Костя смотрит на спокойную речную гладь и сомневается. Она совсем не похожа на горячего, норовистого коня, бросающегося из стороны в сторону. Вот течет и течет. Сейчас течет, и вчера текла, и год назад, и сто лет… Она и раньше была, при запорожцах, и еще совсем-совсем раньше — при Ярославе Мудром и Владимире. И как же может быть, чтобы за все это время ее не изучили, не выучили наизусть, как таблицу умножения? Это же не море…
Ефим Кондратьевич, видно, угадывает Костины мысли и усмехается.
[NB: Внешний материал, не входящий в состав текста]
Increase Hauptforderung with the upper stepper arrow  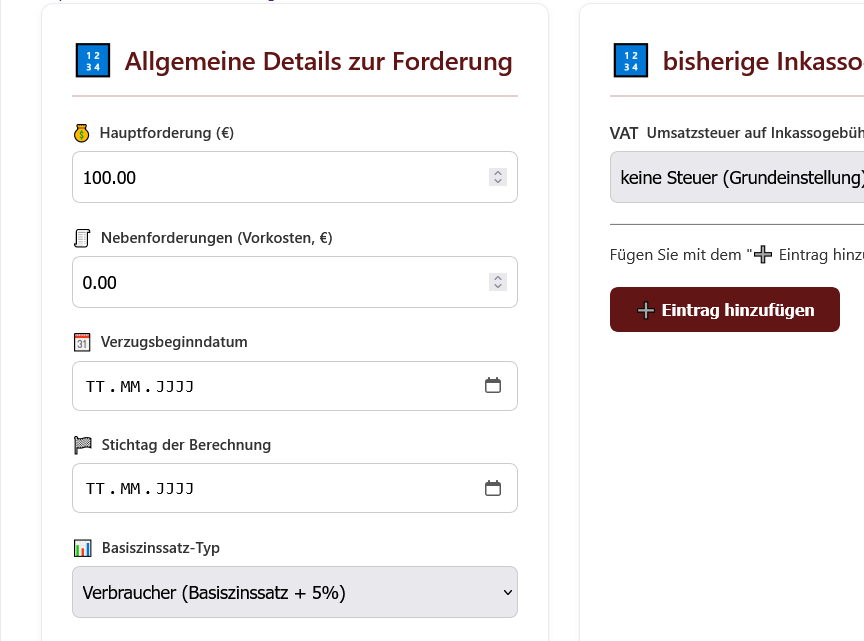(x=497, y=171)
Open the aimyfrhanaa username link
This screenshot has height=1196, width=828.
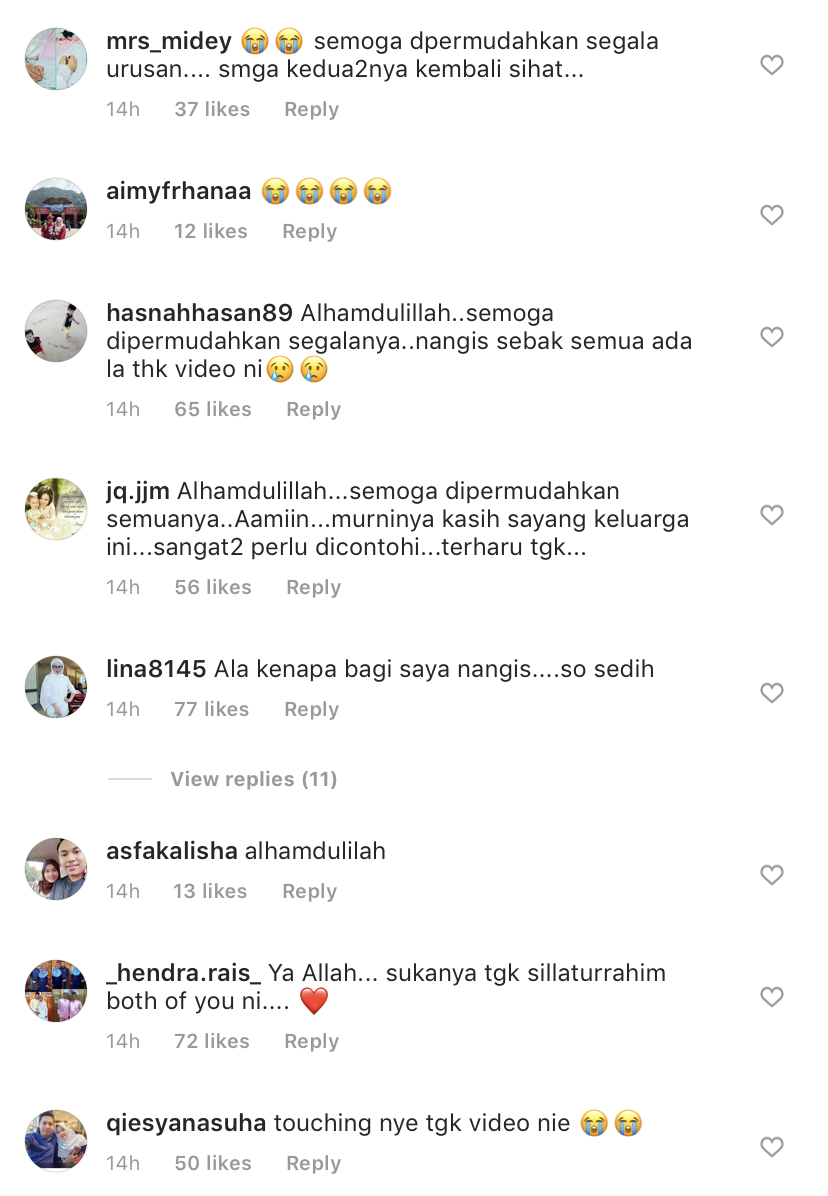(x=178, y=191)
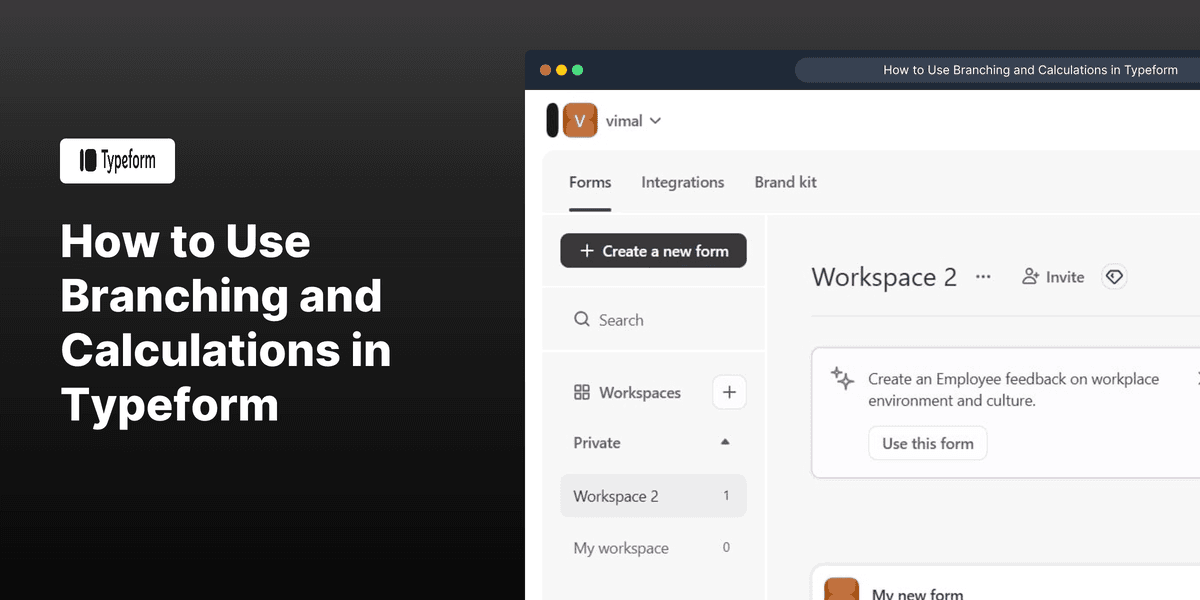Click the Use this form button
This screenshot has width=1200, height=600.
click(x=927, y=443)
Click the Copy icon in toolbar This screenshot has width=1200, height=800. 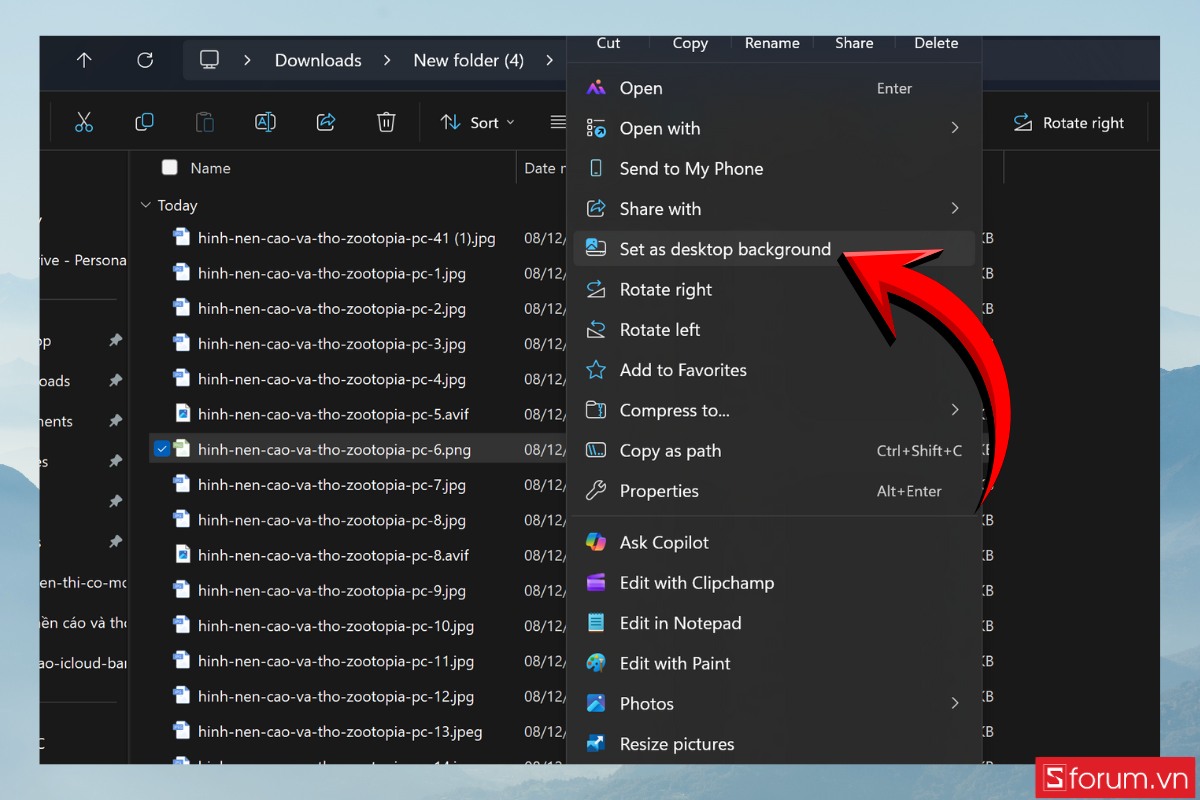(144, 122)
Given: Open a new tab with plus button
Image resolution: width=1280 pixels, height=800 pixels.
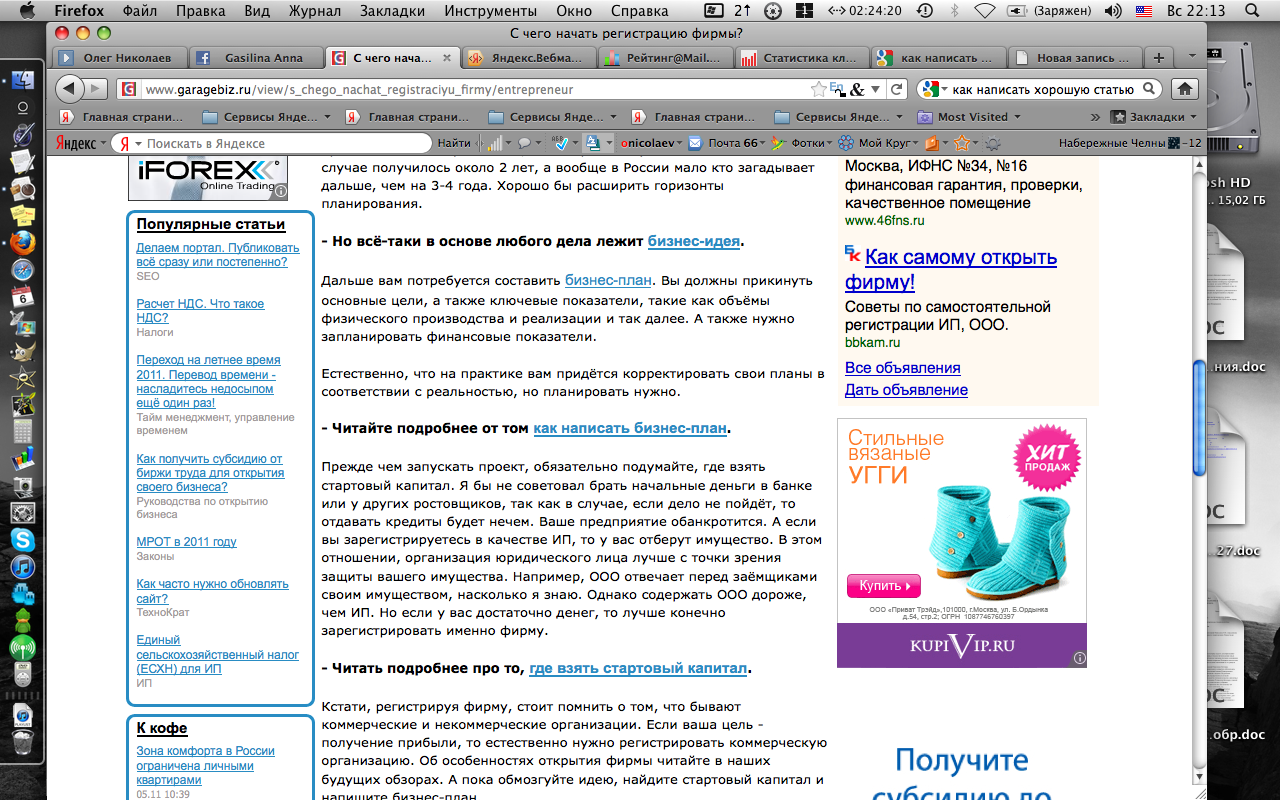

— Тут, конечно, не больно широко, не разгуляешься. Однако от этого только труднее, а не легче. Вон, видишь — я про то место, повыше, говорю, показывает он. — Вон красный бакен видать. Там стрежень идет у правого берега, потом его мелью отводит к острову, а оттуда он, как курьерский поезд, на этот бакен идет. Хорошо? Хорошего мало. Бакен этот стоит над каменной грядой — "забора", по-нашему. Там камень есть — "Чертов зуб" мы его называем. Камень такой, что об него что хочешь расколотит. А течение прямо на него несет. Вон как там вода блестит — над ним играет. В полую воду — ничего, а как вода спадет — тут капитан не зевай: увидел красный бакен — бери влево, а то беды не оберешься. Вот она какая, река-то! Со всячиной. Ну, да за ней следят, воли ей не дают.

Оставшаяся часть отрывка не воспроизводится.